───── STORED ROWS
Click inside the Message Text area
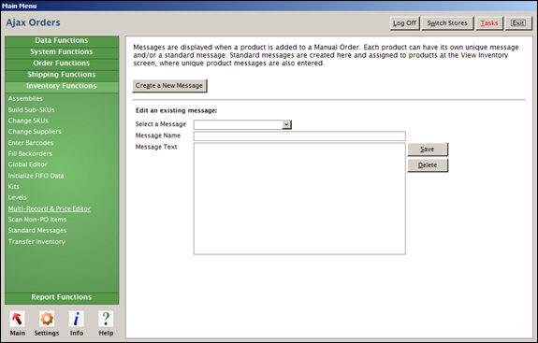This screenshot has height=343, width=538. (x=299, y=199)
──────────
───── STORED ROWS
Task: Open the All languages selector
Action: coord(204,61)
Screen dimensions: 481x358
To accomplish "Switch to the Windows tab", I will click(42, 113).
──────────
───── STORED ROWS
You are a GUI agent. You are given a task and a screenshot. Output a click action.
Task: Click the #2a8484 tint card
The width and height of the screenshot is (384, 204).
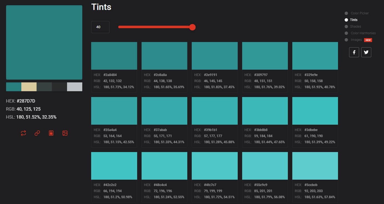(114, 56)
──────────
● **DIRECTIONS**: Convert the entries from the line containing "Task: Open the All languages selector" up to and including the line containing "will click(42, 113)." into a JSON list of strings, one string per line, leaving out blank lines.

● **THE SOLUTION**:
[
  "Task: Open the All languages selector",
  "Action: coord(204,61)",
  "Screen dimensions: 481x358",
  "To accomplish \"Switch to the Windows tab\", I will click(42, 113)."
]